Op 7 september 2022 heeft de Afdeling Bestuursrechtspraak van de Raad van State driemaal uitspraak gedaan over de uitstoot van stikstof uit een emissiearm stalsysteem. Het gaat om 2 emissiearme stalsystemen die voor de melkveehouderij zijn ontwikkeld (A.13 & A1.28).

Een veehouder moet vaak beschikken over een natuurvergunning. Deze vergunning is noodzakelijk, omdat het houden van vee gevolgen kan hebben voor een Natura 2000-gebied. Om uit te rekenen hoeveel stikstof er wordt uitgestoten op een Natura 2000-gebied, wordt er gebruik gemaakt van de Regeling Ammoniak en Veehouderij. Normaliter wordt deze regeling gebruikt in het kader van milieuwetgeving. Dit is dus onder andere noodzakelijk voor een milieuvergunning. De rechter heeft in het verleden aangegeven dat deze Regeling ook mag worden gebruikt bij de Natuurvergunning.

In de zaken van 7 september 2022 geven de milieugroeperingen aan dat dat de emissiecijfers een te positief beeld geven van de emissiereductie van bepaalde stalsystemen bij rundveestallen. De uitstoot van bepaalde stalsystemen is op papier groter dan wat er in werkelijkheid wordt uitgestoten. Volgens de milieugroeperingen zorgt dit ervoor dat emissiereductie juist nodig is om de stikstofdepositie op Natura 2000-gebieden te verminderen. Op deze manier wordt dit niet gehaald. Deze Milieugroeperingen baseren zich op rapporten van het CBS, CMD en een WUR-rapport.

De Regeling ammoniak en veehouderij is van belang omdat vast moet komen te staan dat er geen significante effecten op natura 2000-gebieden zijn. Als de cijfers niet juist zijn, kan ook niet met zekerheid worden gezegd dat er geen sprake is van significante effecten. Er mag namelijk wetenschappelijk gezien redelijkerwijs geen twijfel bestaat dat er geen schadelijke gevolgen zijn op Natura 2000-gebieden.

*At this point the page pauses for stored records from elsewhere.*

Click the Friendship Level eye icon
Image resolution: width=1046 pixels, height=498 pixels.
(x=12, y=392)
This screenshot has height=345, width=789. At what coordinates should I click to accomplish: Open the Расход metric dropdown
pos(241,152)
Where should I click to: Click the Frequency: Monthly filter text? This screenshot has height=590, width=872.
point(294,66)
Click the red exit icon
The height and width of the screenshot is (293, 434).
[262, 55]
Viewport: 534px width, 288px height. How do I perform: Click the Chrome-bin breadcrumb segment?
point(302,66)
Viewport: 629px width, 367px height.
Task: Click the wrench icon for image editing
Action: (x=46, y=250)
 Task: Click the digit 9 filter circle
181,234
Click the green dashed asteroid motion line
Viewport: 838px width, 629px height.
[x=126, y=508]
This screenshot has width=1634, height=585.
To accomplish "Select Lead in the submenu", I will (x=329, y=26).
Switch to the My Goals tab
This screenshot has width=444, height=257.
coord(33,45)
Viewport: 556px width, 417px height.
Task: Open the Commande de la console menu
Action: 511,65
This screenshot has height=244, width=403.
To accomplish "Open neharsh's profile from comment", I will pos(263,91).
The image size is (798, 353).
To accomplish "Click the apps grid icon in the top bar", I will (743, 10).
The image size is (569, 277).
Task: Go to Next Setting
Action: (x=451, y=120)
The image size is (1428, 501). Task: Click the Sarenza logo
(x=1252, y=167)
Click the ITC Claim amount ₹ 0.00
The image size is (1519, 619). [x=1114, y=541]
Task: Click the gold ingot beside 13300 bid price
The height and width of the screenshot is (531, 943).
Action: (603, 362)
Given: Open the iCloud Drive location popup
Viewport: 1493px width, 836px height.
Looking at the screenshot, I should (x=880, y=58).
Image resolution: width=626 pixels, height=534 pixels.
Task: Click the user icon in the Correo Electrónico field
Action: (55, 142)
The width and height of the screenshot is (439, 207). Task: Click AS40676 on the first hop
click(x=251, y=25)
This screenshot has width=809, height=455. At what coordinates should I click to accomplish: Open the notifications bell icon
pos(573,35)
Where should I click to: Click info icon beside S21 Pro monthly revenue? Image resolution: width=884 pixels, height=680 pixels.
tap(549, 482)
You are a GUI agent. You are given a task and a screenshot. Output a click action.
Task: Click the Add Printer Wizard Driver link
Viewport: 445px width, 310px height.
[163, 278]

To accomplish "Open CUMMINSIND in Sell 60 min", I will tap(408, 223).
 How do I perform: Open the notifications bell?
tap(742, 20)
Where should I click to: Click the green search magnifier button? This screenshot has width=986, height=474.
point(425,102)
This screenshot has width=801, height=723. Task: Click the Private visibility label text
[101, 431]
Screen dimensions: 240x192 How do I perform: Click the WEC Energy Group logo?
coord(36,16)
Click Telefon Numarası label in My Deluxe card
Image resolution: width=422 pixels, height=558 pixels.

Wat heeft de rechter gezegd?

De rechter geeft aan dat er wel degelijk wetenschappelijke twijfel bestaat. Deze uitspraak komt dan ook niet uit de lucht vallen. Er zijn al eerder uitspraken door de rechtbank gedaan waarin vast kwam te staan dat de RAV niet toegepast mocht worden, omdat er onduidelijkheid bestond over de juistheid van de cijfers.

Gevolgen voor andere veehouders

De rechter geeft aan dat deze uitspraak alleen gevolgen heeft voor rundveestallen met stalsysteem A.13 en A1.28. Dit betekent echter niet dat deze uitspraak geen gevolgen kan hebben voor andere veehouders.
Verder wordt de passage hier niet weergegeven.